▶ Source material:
+--
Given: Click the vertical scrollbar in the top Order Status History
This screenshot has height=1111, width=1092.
+--
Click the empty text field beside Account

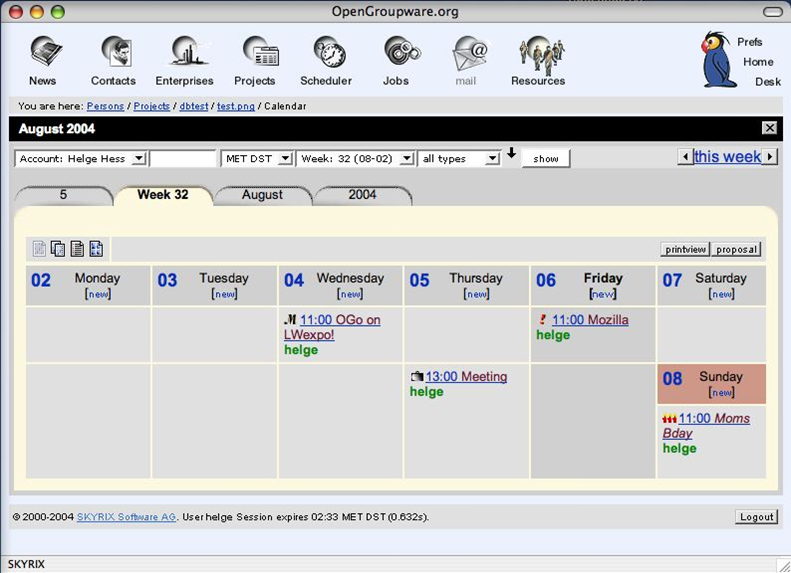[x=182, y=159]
+--
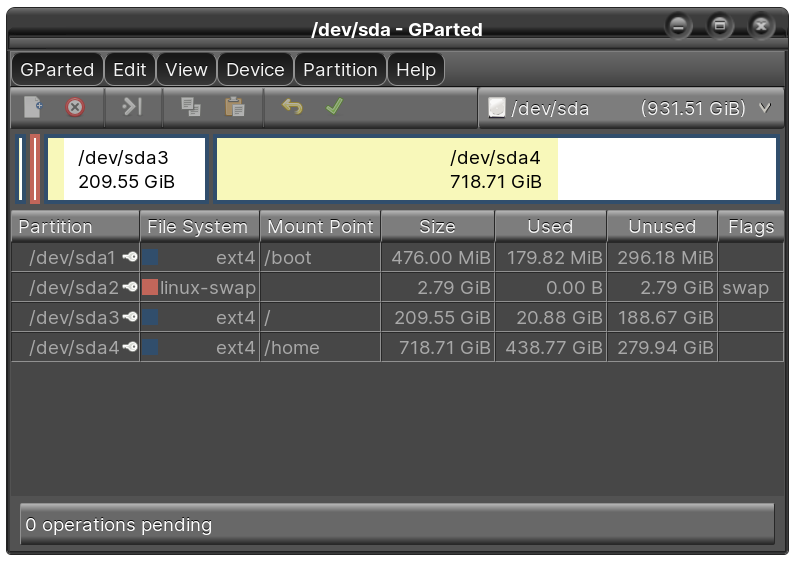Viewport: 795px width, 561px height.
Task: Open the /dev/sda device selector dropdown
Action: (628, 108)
+--
▶ What the exercise asks: Look above for the line containing "Given: Click the". Output from there through the line containing "This screenshot has height=1111, width=1092.", exactly and inclusively.

▶ Your solution:
Given: Click the vertical scrollbar in the top Order Status History
This screenshot has height=1111, width=1092.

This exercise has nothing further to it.